Dirigido por Sérgio Bianchi (de Cronicamente Inviável), o filme é um ótimo exemplo de produto não comercial (e corajoso). Bianchi, que não tem nada de conformado, mostra Valter como um homem comum que é levado aos limites do que é ser um cidadão "de bem", confrontado com uma situação desesperadora. Ele é pobre, mas leva uma vida digna com a família, na casa que foi construída pelo pai tijolo por tijolo, como gosta de contar. A esposa vê os vizinhos pela janela e não gosta do barulho ou da decadência representada por aqueles homens. Ao mesmo tempo, há uma curiosa atração pelo perigo e pelo proibido, representado por Bianchi em cenas que mostram um misto de sonhos e alucinações de Iara com os homens do outro lado do muro. Valter, além de carregar caixas o dia inteiro em um subemprego, frequenta aulas à noite. A escola está sob frequente ameaça do "Partido", que tem feito atentados nos últimos dias. Cássia Kiss faz uma professora que recita poemas de hip hop ou de Carlos Drummond de Andrade, tentando mostrar aos alunos um outro lado da vida que levam.

Curioso como tanto Cássia Kiss quanto Caio Blat e Ailton Graça, que atuam no filme, também estavam em "Bróder", que Jeferson De estreou em Paulínia mês passado. "Os Inquilinos" é um filme mais angustiante. Bianchi traz a violência e o estresse da vida moderna para dentro da casa do brasileiro, independente da sua condição social. Qual o limite? Como lidar com pessoas claramente fora do convívio social? Chamar a polícia? Ou será necessário esperar até que eles façam algo realmente errado? A televisão, ligada constantemente, mostra José Luis Datena metralhando seu circo de horrores. A filha de 12 anos de Valter, mulata de olhos verdes, é precocemente sexualizada pela coreografia de danças "funk" que a faz rebolar no meio da rua, atraindo a atenção dos marmanjos. A esposa, diante da aparente letargia do marido, que não quer entrar em conflito com os vizinhos, envolve um irmão mais "esquentado", que planeja uma ação contra os baderneiros.

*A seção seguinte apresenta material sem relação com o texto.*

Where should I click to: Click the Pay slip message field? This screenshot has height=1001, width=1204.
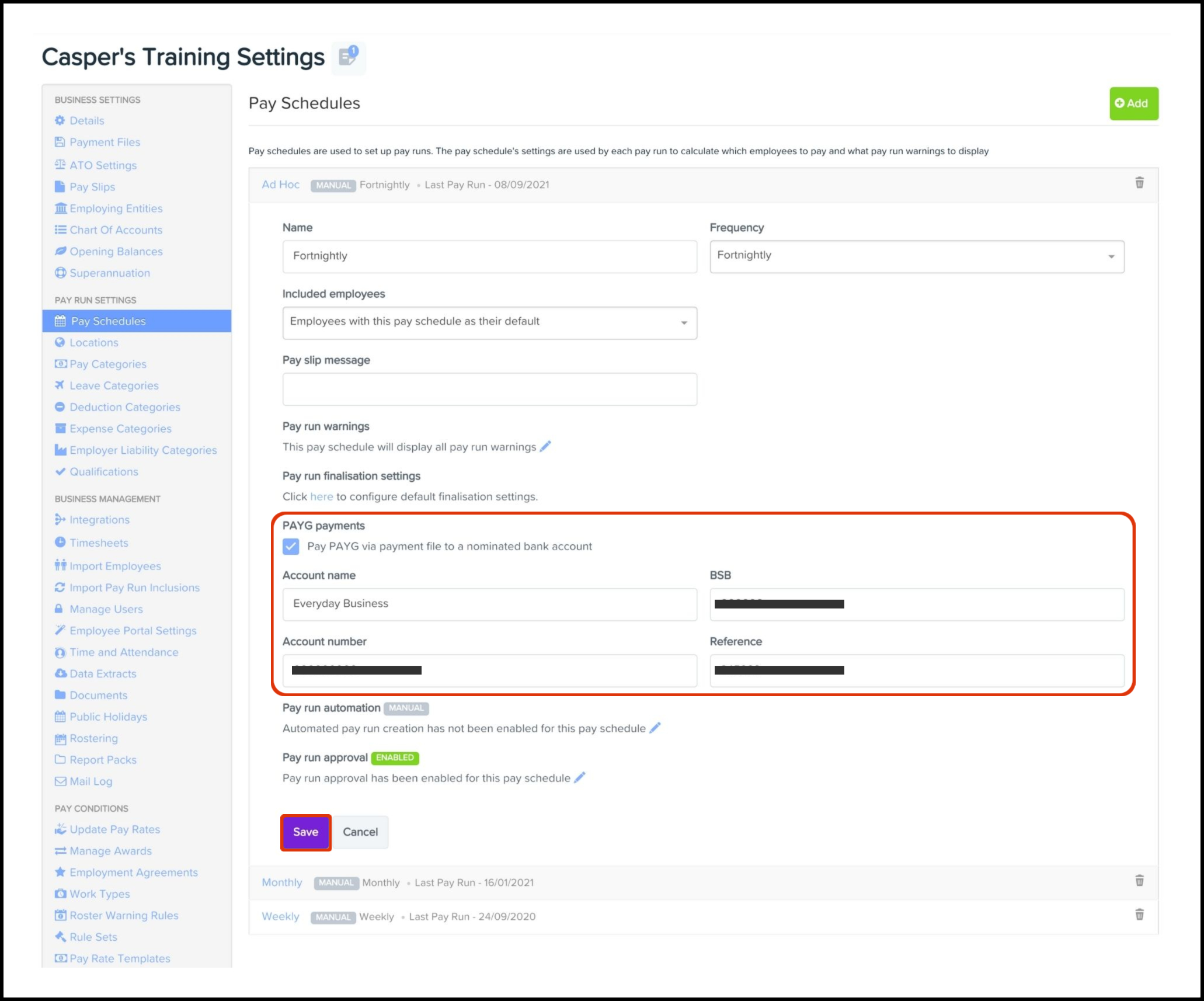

"Os Inquilinos" é sufocante. Há um plano fantástico que mostra uma senhora carregando uma cadeira e se instalando na calçada para assistir ao "show" do outro lado da rua, quando a história chega ao sangrento final. Ainda assim Bianchi surpreende. Este não é um filme americano, que fatalmente o transformaria em uma cruzada de um homem só, com Valter assumindo a causa da família e enfrentando os bandidos. A vida real é muito mais sutil e cruel. Depois que todo o sangue corre, há um plano que mostra o ponto de vista contrário do adotado durante todo o filme, visto da cozinha de Iara. Valter, à noite, resolve ir ver com os próprios olhos o que aconteceu na casa vizinha, e é surpreendido pelo sorriso cruel e irônico da própria esposa, o observando do outro lado do muro. Será que somos todos espectadores sádicos nesse mundo violento?